I have been encouraged by some beautiful friends to set up this page to ask for help.
Its not something easily done, putting our selves out there and telling the world what is going on at the moment, and then asking for support in getting through it.
In October 2017, following several years of chronic debilitating back pain following injuries, which had taken both Dave and myself out of the workforce, we were stopped in our tracks with the sudden appearance and diagnosis of an aggressive melanoma on Dave’s back.
Melanoma is an ugly word at the best of times. Even uglier when it crosses the threshold and decides to enter uninvited. Somehow you find your mind travelling at the speed of lightening to places you never gave it permission to go. To the end, before the journey has even been established. Fear tries to creep in, icy cold, scenario building, but our faith is strong and our trust is in God for this current journey.

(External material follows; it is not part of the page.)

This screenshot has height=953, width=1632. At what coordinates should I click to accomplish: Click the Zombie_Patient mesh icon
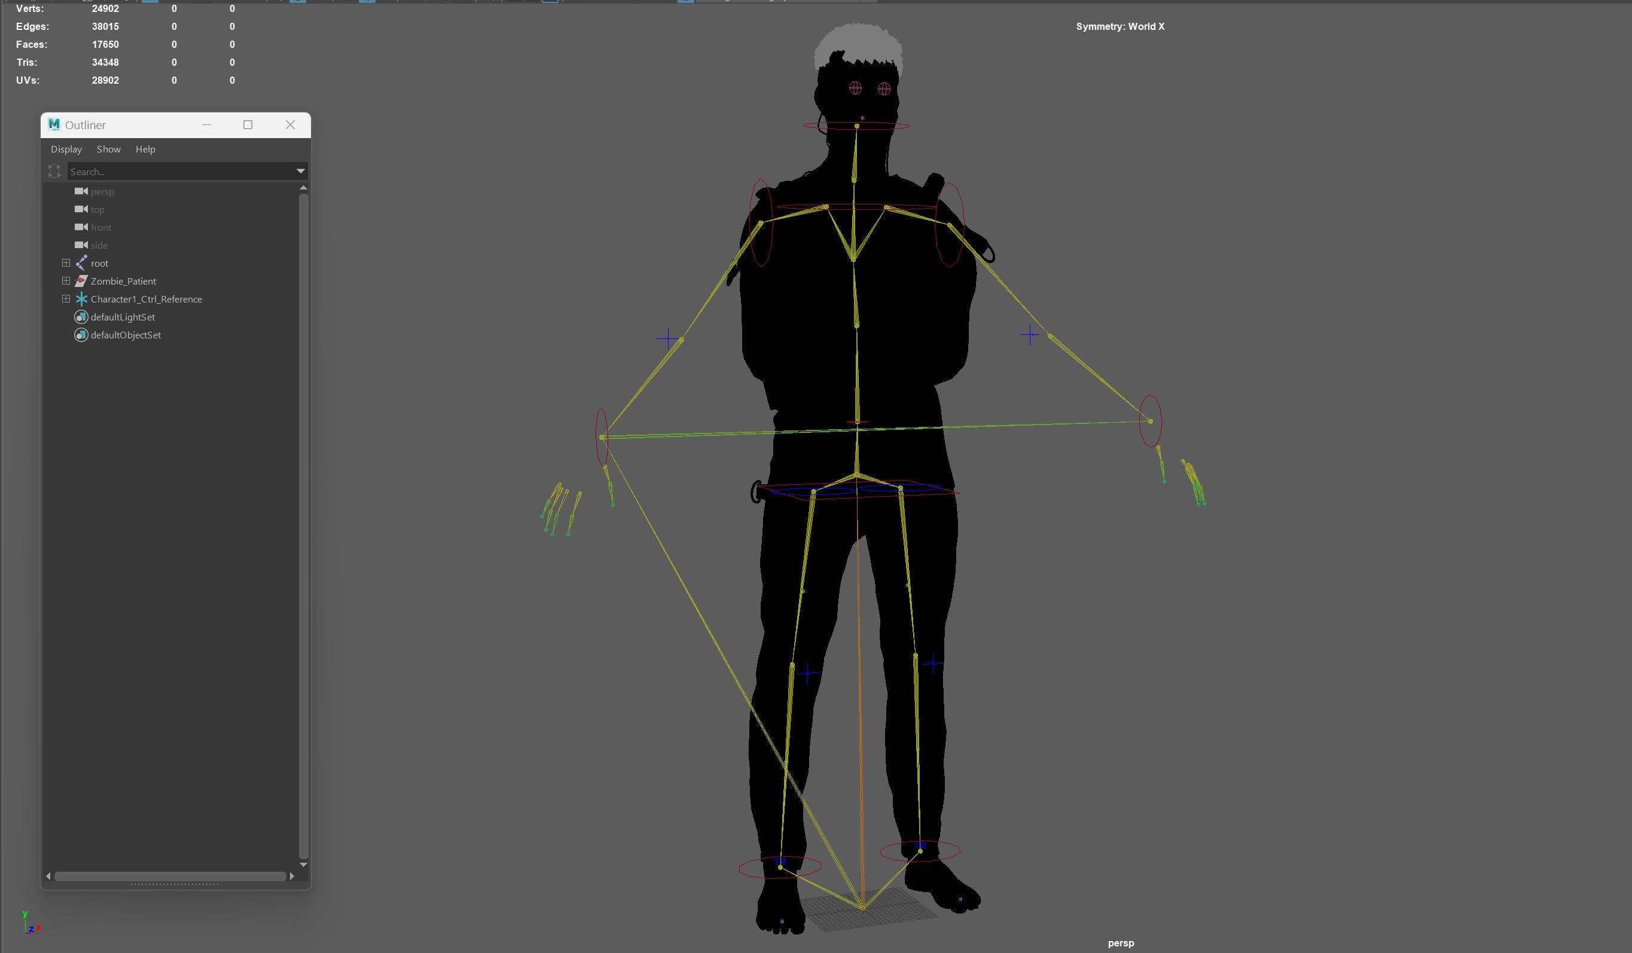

Being out of the workforce, we have been living off savings while developing a plan to regenerate our income and sustainably cover our mortgage and costs of living. Consequently this diagnosis came at great personal cost, depleting our resources as none of the tests and treatments could be bulkbilled or were covered by Private Insurance. These included the initial biopsy, wide excision surgery, lymphoscintigram ( lymphatic mapping ) and 4 monthly ultra sound scans of the three lymphatic areas to which the melanoma had been proven to drain, followed each time by a consultation with Dave's specialist.
The Melanoma Institute of Australia (MIA) caring for Dave is based in Sydney but our home is in Adelaide.
It was our hope that the melanoma had been caught in time before having time to spread elsewhere, however two weeks ago, during a routine 4 monthly follow up scan, some suspicious looking lymph nodes and lesions were noted. The ensuing biopsies revealed that the melanoma has returned and has infiltrated the lymph nodes which was devastating news to say the least.
The plan now: To return to Sydney again in two days time for more tests, more biopsies, a PET scan and brain MRI to ascertain wether it is contained in the lymph or has metastasised elsewhere, followed, at the moment, by extensive surgery (axillary lymph node clearance) and ongoing treatment. Being with the MIA we are hopeful this will be immunotherepy rather than the traditional chemo and radiotherepy.
As our Specialist said “We are going for the cure, not a fix”.
If you feel you have the desire and capacity to help us in this journey, we would be truly grateful. Any amount will be appreciated more than you will ever know, no matter how small.